System Requirements

Datameer Application Server

Recommended hardware for the production environment with a database on the same server as Datameer

Minimum:

  • 1U Server
  • 2 Quad Core CPUs
  • 16 + GB RAM
  • 2 x 1 TB Hard Drives (Recommended available disk space: 250 GB)
  • RAID - 0 striping
  • RAID - 1 mirroring
  • Dual 1GbE network
  • Redundant power
  • Failover requires a standby server with the same configuration

Recommended:

  • 1U Server
  • 2 Octa Core CPUs
  • 16 + GB RAM
  • 2 x 1 TB Hard Drives (Recommended available disk space: 250 GB)
  • RAID - 0 striping
  • RAID - 1 mirroring
  • Dual 10GbE network
  • Redundant power
  • Failover requires a standby server with the same configuration

Required Software:

  • Unix-based operating system (see Supported Operating Systems for more information)

  • Oracle Java 1.8
    or
    OpenJDK 8 (As of Datameer 7.2)

    Hadoop distribution IBM BigInsights recommends to run IBM JDK 1.8.

    All Data Nodes must be running the same distribution and version of the JDK.

    For example: If OpenJDK is used for the Datameer host, all Data Nodes should also be using the same version of the OpenJDK.

    or 
    Amazon Corretto Open JDK (As of Datameer 7.4)

  • Installed software: SSH, VI, MySQL 5.5, 5.6, 5.7 (server and client executables must be available via shell search path)
    As of Datameer 7.4: MariaDB is supported as an alternative to MySQL.

Pointing lines for screenshots and pages:
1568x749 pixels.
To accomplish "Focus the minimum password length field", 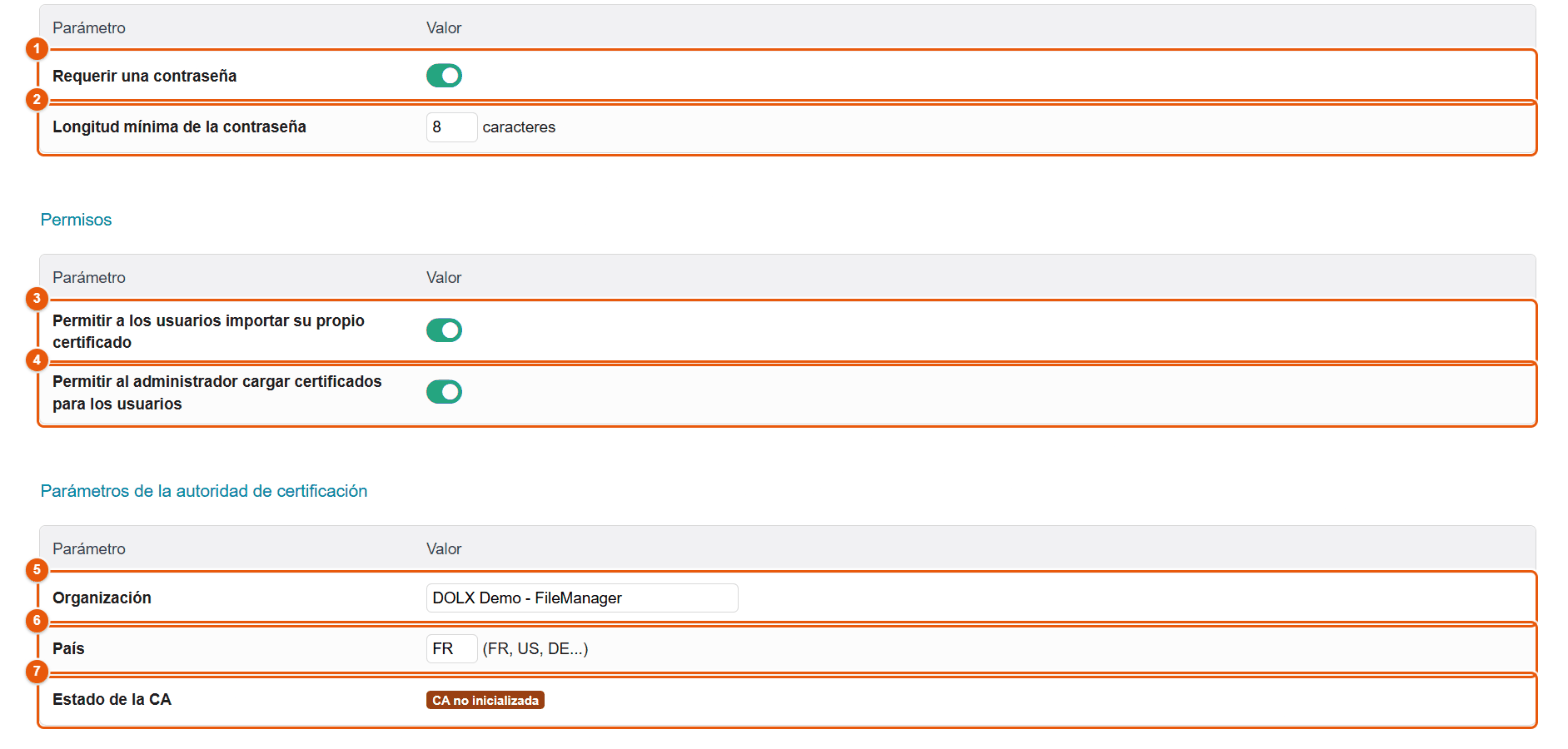I will 452,127.
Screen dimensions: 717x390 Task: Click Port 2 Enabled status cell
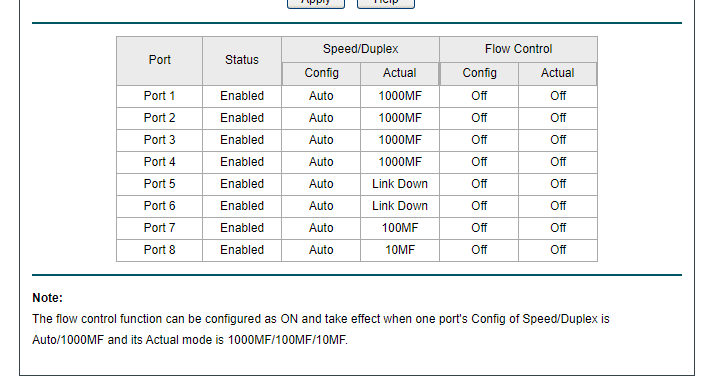point(242,118)
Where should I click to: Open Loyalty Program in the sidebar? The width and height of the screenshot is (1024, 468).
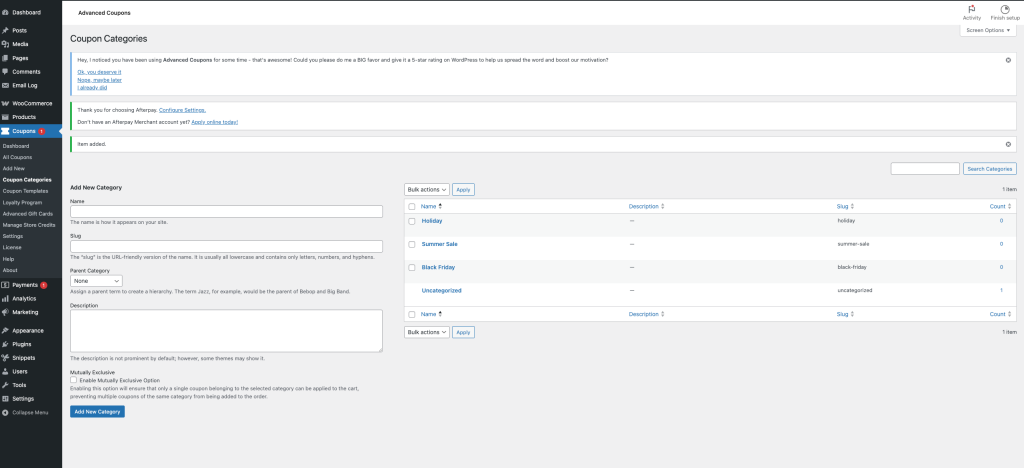click(x=23, y=202)

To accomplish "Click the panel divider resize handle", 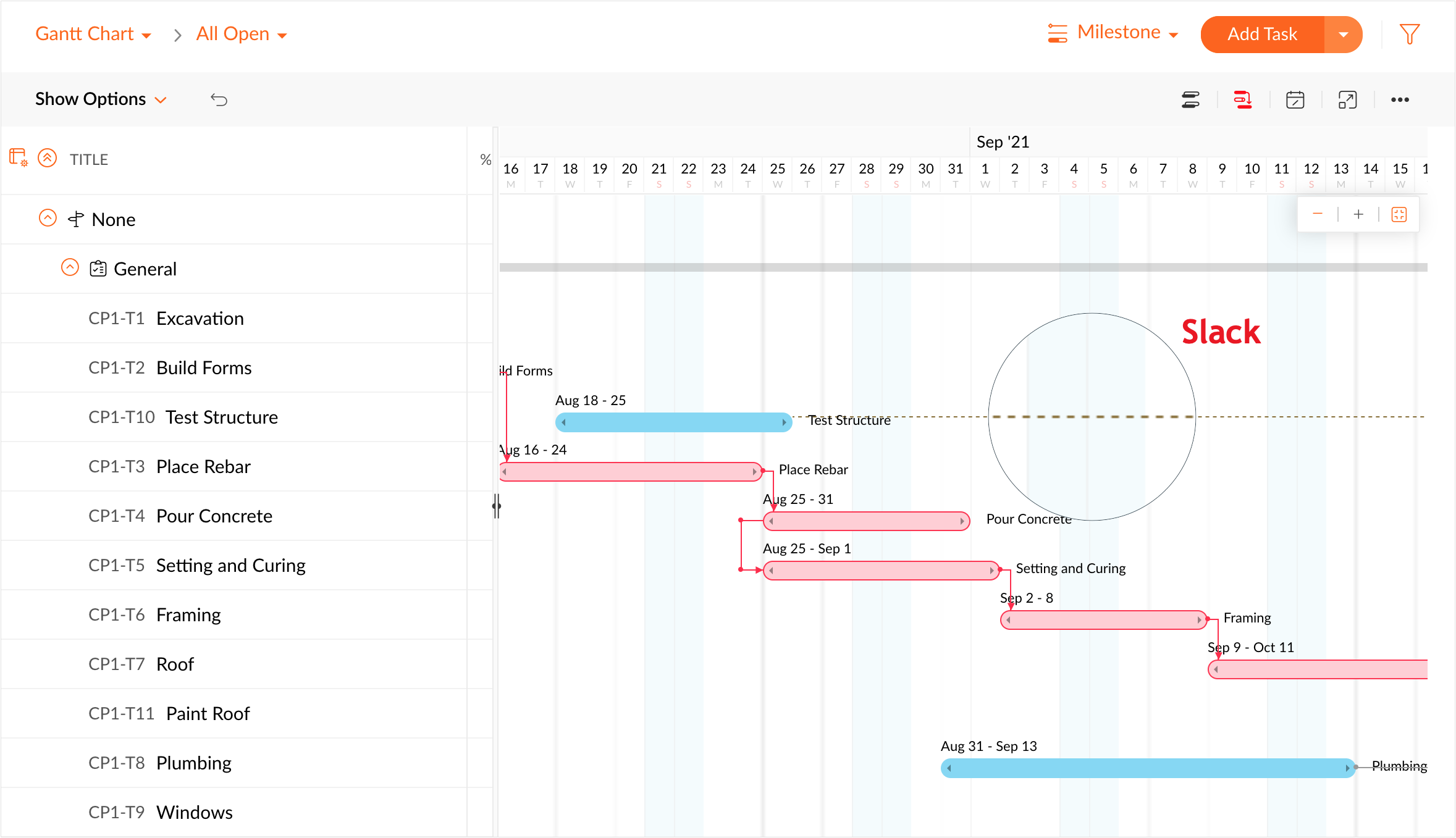I will [497, 506].
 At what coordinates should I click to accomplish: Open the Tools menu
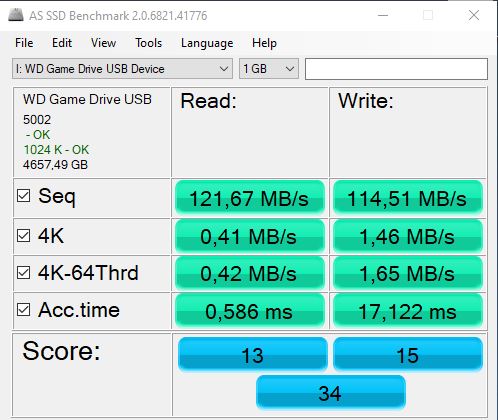(148, 43)
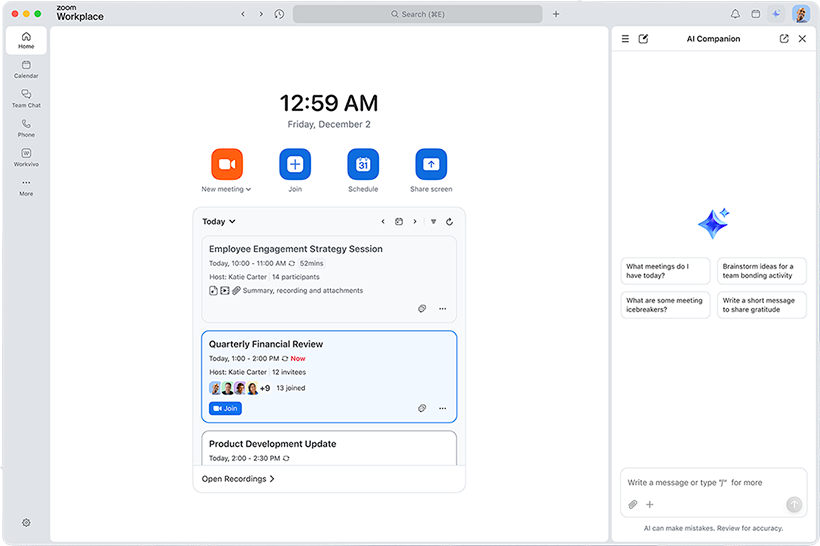Join the Quarterly Financial Review meeting
Screen dimensions: 820x546
tap(225, 408)
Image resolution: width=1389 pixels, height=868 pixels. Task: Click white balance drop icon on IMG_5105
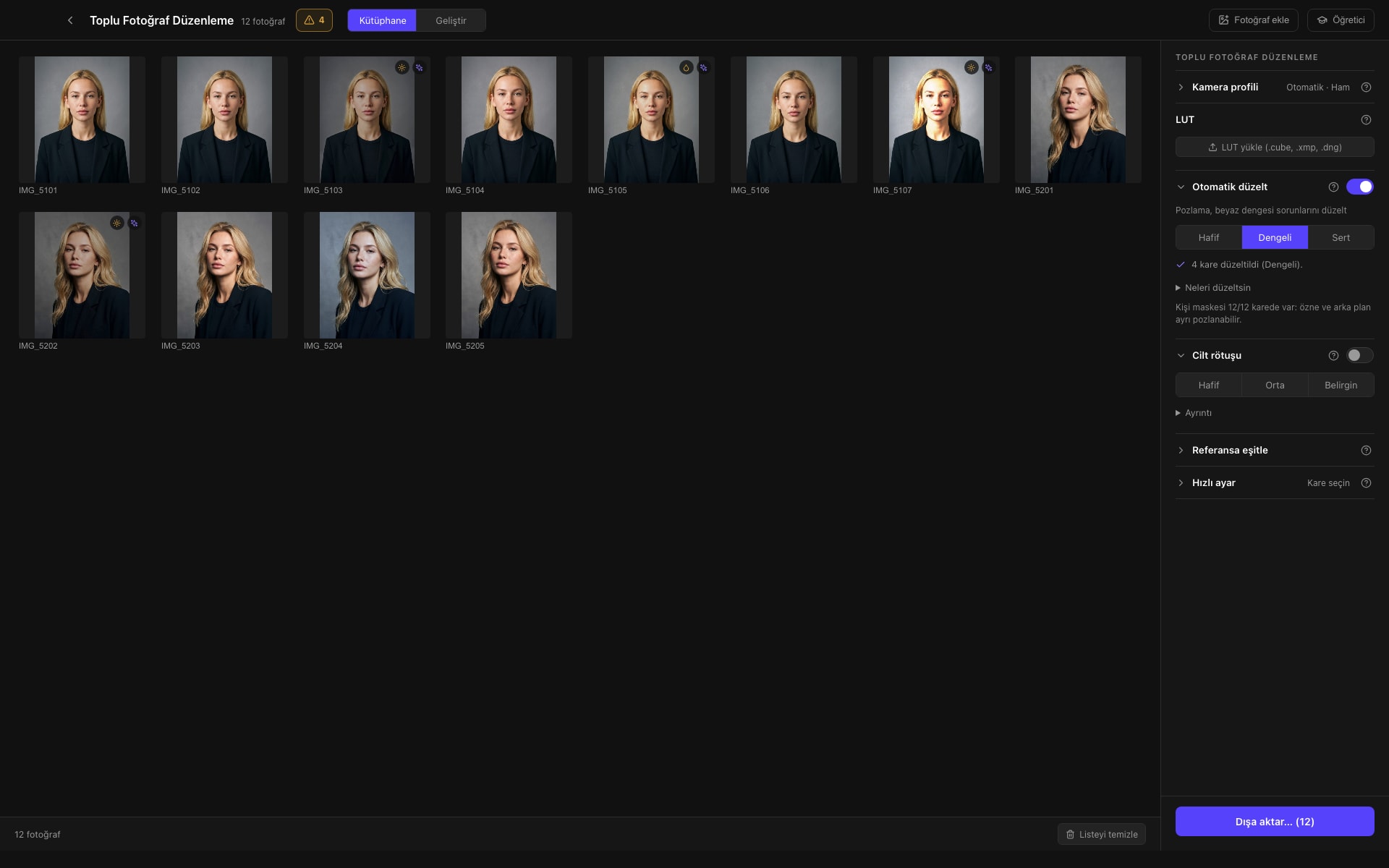click(x=686, y=67)
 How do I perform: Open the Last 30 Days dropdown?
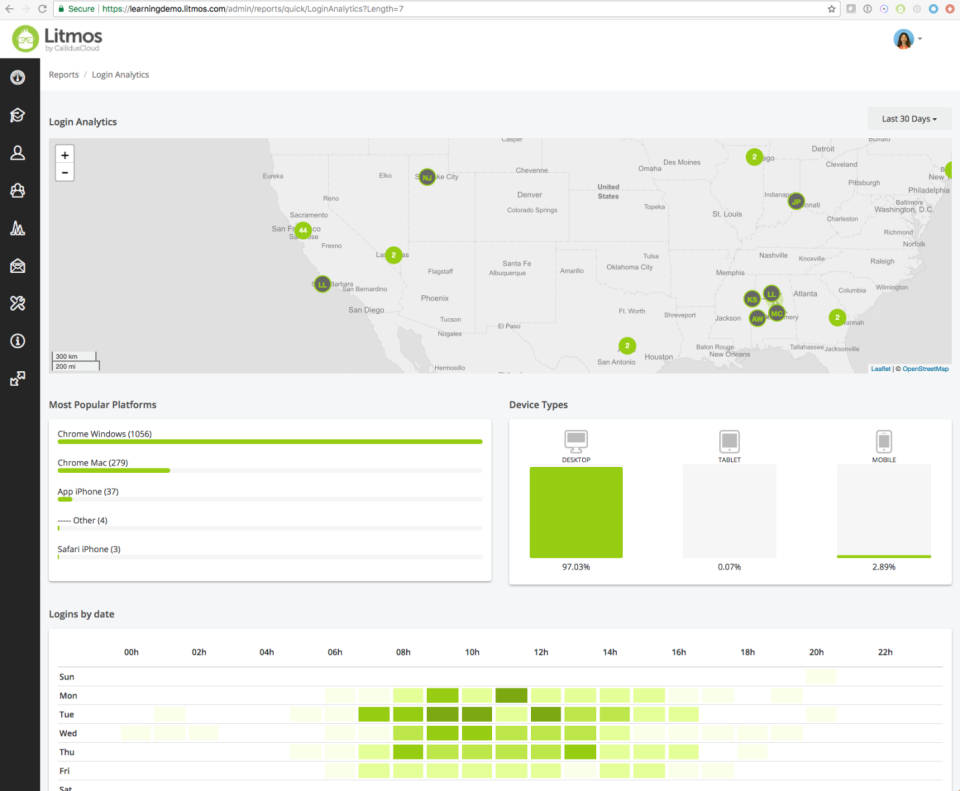pyautogui.click(x=909, y=119)
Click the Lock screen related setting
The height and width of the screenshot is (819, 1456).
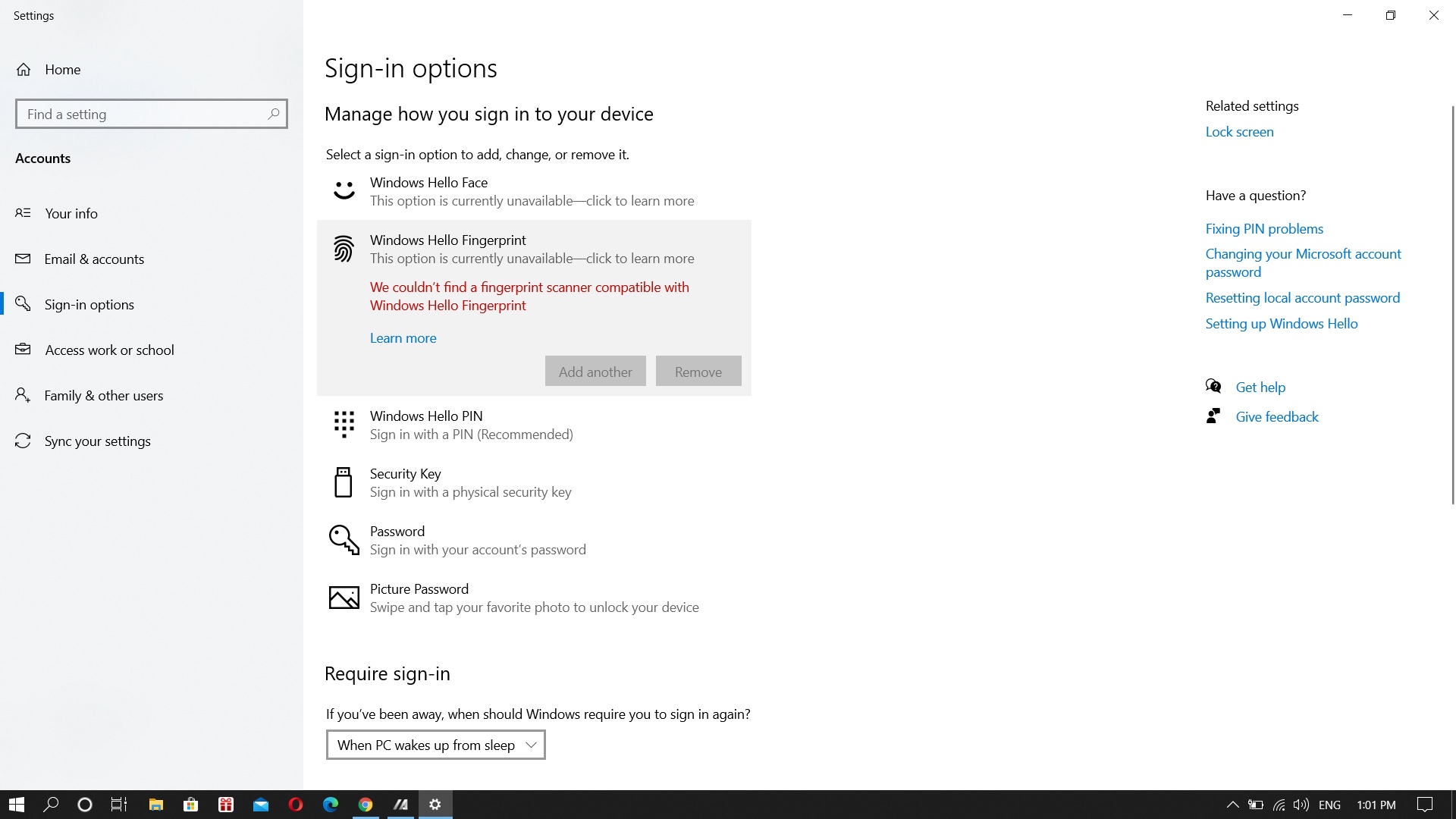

| Tasks |
a - Using the system requirements page, explain in one to three sentences why the Data Nodes should also use OpenJDK when the Datameer host uses it.
b - Write the next part of the Datameer system requirements page, starting after its last line.
These lines have nothing to do with the tasks.

| Results |
a - The page requires all Data Nodes to run the same distribution and version of the JDK. So if the Datameer host uses OpenJDK, the Data Nodes should use that same OpenJDK version.

b -
    MySQL Database

    Datameer strongly recommends using MySQL databases instead of HSQL. Datameer service depends on the MySQL database, and it is used for constant writes for workbooks, permission changes, job execution, and scheduling, among other things. For proper function, a response time should be between ten and twenty milliseconds.

  • Optional: SMTP server (for email notification)

Datameer Database Server

The Datameer database should be hosted on the same machine as the Datameer application server. It can be located on a hosted database only if the response time for a full write to the database is less than 20 milliseconds. If during database maintenance the database response can't be guaranteed, you need to gracefully shut down the Datameer service before maintenance. 

Hosted databases must use MySQL 5.5 or higher. The recommended size is a minimum of 5 GB. 
As of Datameer 7.4: MariaDB is supported as an alternative to MySQL.

Hadoop cluster

  • One of the supported Hadoop Distributions installed (Datameer installs Hadoop if it isn't already available)
  • Gigabit switches (10 GigE interconnected)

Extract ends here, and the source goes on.